[Collected data]
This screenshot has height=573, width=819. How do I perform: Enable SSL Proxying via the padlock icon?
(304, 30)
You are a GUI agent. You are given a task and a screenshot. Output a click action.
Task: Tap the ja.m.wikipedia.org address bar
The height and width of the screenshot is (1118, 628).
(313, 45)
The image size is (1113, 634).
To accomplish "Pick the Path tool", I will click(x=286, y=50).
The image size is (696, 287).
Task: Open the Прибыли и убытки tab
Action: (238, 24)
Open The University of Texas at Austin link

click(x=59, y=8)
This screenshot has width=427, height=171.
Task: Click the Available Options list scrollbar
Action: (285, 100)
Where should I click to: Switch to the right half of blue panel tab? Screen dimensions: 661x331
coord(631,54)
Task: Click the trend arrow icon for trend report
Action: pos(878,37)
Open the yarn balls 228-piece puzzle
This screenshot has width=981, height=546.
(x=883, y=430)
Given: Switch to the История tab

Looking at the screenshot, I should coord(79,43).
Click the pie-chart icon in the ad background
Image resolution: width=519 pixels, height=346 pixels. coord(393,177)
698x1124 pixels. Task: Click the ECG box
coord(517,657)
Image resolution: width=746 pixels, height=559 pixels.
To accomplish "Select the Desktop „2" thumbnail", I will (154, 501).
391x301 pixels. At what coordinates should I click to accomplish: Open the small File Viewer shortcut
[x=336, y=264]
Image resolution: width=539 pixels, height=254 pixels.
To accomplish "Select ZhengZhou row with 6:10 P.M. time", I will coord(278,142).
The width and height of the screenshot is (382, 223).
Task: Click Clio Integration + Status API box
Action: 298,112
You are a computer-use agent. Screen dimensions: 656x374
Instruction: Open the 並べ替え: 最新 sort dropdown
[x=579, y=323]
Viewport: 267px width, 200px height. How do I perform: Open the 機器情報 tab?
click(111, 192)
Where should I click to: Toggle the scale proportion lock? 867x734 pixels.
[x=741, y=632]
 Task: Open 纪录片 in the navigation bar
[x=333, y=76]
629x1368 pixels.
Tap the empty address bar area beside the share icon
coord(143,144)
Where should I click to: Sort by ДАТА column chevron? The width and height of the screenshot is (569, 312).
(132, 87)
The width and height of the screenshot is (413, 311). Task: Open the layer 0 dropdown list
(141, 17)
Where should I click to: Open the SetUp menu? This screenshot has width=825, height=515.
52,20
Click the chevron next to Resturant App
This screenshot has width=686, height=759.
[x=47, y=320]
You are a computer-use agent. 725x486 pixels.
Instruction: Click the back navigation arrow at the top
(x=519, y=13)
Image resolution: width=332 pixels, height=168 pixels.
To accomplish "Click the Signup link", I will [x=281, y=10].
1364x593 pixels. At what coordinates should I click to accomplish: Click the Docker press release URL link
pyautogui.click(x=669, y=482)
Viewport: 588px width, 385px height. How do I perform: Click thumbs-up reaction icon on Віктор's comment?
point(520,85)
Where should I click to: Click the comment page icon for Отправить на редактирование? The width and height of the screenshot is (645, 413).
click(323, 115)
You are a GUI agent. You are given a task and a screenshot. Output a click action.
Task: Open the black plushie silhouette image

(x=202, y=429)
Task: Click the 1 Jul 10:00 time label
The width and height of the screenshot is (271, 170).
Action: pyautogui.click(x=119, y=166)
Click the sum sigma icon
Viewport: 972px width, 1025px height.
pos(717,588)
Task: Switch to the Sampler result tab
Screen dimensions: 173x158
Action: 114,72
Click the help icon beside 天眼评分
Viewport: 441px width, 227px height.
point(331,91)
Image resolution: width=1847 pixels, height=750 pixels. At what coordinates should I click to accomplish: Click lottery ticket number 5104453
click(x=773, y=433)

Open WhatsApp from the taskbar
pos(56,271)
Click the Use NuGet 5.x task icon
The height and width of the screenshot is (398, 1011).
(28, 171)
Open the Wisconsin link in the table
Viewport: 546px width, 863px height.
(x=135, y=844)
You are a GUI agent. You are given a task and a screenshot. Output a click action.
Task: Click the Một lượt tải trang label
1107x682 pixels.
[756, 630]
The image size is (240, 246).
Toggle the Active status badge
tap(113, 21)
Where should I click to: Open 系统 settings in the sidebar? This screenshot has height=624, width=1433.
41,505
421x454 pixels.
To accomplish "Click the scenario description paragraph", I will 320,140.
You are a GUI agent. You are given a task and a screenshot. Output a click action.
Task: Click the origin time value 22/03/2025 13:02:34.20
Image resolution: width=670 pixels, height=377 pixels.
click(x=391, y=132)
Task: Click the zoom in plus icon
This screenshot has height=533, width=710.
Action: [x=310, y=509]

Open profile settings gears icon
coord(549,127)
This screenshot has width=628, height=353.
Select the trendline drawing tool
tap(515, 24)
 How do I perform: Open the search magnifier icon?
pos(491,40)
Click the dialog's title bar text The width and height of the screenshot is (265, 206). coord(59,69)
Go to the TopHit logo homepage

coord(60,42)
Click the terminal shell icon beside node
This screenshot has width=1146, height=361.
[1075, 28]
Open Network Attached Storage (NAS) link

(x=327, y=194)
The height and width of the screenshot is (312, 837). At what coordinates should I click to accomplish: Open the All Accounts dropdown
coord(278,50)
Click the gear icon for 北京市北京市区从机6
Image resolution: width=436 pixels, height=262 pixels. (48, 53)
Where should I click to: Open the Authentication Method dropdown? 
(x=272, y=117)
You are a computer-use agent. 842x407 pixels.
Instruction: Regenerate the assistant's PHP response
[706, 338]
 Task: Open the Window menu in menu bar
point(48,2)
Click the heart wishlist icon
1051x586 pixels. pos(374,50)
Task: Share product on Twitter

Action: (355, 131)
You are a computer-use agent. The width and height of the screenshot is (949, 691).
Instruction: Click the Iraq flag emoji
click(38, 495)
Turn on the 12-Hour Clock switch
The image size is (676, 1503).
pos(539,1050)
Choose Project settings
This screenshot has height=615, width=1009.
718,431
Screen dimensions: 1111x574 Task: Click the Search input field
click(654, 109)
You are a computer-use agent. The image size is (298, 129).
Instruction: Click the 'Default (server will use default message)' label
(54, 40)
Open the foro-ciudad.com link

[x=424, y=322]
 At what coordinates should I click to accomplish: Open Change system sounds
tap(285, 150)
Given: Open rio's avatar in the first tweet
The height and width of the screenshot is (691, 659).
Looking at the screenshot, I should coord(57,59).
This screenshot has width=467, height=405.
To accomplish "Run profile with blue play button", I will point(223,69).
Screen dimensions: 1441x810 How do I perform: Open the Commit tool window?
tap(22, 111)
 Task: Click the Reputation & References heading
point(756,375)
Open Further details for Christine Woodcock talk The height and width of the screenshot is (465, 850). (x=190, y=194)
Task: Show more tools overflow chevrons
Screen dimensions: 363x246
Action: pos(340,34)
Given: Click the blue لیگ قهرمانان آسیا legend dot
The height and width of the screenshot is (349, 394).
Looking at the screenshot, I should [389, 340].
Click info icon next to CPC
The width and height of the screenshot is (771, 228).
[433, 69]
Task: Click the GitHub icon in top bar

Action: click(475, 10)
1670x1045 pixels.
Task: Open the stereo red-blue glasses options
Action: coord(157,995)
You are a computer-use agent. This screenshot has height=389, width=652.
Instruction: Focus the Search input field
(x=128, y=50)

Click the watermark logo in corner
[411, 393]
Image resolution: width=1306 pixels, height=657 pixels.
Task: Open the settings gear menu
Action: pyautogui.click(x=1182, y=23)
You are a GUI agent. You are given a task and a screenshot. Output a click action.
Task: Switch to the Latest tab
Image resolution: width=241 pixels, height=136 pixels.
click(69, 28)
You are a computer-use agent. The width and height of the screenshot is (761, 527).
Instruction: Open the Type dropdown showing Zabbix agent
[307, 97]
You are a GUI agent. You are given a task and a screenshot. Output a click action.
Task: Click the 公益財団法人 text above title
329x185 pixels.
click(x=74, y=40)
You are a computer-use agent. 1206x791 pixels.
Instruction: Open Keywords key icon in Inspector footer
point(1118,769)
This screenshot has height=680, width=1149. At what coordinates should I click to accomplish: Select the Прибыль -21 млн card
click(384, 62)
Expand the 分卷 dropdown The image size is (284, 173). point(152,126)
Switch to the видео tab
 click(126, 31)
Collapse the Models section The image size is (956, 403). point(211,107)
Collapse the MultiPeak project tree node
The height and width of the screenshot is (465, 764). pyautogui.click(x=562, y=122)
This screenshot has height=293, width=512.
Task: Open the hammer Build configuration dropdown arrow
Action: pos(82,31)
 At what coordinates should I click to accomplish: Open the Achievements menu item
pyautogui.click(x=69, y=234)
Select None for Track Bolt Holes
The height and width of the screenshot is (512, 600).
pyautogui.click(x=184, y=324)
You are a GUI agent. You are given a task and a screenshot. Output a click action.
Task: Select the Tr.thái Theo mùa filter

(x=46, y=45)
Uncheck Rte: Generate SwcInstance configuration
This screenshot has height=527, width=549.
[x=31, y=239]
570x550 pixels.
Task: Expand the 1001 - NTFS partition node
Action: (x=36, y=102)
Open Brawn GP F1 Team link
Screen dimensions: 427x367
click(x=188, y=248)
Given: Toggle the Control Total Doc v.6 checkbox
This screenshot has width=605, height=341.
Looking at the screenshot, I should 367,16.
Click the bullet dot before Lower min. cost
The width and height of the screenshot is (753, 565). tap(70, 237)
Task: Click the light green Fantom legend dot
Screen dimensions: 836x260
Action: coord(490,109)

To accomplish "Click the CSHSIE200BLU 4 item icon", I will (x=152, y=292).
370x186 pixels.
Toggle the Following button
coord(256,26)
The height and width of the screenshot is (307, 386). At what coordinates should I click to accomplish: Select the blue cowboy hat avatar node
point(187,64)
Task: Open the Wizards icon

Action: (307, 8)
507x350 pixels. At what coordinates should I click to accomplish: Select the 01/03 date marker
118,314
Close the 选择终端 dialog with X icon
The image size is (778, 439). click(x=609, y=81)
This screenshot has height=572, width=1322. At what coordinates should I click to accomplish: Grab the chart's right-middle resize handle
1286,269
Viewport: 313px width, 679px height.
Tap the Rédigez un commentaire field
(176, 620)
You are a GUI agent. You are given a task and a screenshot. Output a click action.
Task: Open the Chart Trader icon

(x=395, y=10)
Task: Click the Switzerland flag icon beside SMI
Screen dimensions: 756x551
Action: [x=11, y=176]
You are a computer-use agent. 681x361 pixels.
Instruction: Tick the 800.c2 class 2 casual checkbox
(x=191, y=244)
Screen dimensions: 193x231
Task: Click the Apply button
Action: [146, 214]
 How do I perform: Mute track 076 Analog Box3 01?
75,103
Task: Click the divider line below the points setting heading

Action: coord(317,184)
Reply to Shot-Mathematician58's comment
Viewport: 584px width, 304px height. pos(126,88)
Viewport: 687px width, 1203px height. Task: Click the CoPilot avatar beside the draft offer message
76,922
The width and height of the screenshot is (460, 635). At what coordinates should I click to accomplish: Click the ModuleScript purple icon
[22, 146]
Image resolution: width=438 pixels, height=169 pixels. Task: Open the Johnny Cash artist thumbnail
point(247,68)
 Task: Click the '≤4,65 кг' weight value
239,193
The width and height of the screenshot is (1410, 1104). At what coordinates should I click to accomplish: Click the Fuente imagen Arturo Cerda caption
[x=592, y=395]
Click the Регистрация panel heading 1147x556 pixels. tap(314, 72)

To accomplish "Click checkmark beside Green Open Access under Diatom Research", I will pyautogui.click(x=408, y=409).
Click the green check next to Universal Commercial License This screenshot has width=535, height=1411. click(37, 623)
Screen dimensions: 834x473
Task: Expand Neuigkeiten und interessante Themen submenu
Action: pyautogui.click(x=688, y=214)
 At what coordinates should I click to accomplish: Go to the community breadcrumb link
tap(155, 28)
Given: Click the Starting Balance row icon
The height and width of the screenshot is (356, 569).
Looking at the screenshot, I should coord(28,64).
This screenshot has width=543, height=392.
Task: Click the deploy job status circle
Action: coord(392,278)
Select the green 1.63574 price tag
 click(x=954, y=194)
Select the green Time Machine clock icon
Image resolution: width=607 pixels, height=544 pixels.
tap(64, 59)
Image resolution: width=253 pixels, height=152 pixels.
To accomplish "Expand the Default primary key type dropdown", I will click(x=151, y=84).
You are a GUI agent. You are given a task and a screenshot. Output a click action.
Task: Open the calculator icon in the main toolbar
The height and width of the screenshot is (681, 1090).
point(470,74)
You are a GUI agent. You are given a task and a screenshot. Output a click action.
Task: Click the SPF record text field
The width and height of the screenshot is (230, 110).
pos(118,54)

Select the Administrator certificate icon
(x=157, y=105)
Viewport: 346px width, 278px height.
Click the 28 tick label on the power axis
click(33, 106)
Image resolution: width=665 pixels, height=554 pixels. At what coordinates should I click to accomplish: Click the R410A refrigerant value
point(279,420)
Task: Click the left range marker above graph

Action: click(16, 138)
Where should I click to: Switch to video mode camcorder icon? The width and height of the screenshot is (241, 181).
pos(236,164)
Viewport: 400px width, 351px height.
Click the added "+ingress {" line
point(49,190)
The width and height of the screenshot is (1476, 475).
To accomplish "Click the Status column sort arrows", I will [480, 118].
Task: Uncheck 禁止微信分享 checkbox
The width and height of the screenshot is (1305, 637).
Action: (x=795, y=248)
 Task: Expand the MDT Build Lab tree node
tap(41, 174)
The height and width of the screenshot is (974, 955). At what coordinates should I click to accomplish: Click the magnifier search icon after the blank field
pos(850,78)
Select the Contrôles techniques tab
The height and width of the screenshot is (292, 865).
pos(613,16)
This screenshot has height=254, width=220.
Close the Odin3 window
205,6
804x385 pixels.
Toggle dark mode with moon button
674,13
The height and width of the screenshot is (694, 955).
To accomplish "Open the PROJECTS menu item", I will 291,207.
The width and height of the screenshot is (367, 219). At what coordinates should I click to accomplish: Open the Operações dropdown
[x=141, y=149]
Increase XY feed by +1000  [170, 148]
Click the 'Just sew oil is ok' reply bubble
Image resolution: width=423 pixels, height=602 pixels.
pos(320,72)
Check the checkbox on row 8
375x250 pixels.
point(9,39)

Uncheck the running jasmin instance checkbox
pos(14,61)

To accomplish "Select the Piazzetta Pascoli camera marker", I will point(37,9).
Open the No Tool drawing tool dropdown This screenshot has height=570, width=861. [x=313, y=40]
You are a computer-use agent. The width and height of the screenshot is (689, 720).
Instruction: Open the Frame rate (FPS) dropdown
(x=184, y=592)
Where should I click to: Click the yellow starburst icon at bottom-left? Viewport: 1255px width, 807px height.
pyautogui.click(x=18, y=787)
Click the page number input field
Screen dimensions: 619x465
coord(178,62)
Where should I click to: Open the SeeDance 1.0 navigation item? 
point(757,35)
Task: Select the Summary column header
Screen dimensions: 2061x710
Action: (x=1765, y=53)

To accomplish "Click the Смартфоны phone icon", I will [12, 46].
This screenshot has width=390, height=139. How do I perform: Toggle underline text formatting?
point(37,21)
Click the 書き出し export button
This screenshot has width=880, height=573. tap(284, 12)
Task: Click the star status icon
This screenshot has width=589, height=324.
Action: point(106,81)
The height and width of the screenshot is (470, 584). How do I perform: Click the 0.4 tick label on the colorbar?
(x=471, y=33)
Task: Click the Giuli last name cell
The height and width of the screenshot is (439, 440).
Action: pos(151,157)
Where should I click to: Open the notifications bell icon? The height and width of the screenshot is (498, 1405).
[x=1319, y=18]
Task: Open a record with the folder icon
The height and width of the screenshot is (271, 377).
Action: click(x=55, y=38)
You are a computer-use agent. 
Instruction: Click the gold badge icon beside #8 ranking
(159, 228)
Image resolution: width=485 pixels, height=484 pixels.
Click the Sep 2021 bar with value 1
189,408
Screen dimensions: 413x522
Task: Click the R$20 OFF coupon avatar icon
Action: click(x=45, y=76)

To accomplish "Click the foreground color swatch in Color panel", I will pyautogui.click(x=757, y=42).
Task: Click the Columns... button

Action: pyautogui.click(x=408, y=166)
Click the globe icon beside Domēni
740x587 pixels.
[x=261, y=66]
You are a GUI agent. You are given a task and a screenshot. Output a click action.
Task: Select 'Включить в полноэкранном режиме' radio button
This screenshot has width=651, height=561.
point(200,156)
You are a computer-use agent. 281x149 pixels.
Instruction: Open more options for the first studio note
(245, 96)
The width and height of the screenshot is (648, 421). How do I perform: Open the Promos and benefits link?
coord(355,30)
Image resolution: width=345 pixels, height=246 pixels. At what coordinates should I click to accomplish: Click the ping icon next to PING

[HOW TO COMPLETE THIS TASK] Look above and return each line of the records exactly, from the very first through the line with "Task: Tap the ja.m.wikipedia.org address bar", both included.

[RESULT BELOW]
This screenshot has height=573, width=819. How do I perform: Enable SSL Proxying via the padlock icon?
(304, 30)
You are a GUI agent. You are given a task and a screenshot. Output a click action.
Task: Tap the ja.m.wikipedia.org address bar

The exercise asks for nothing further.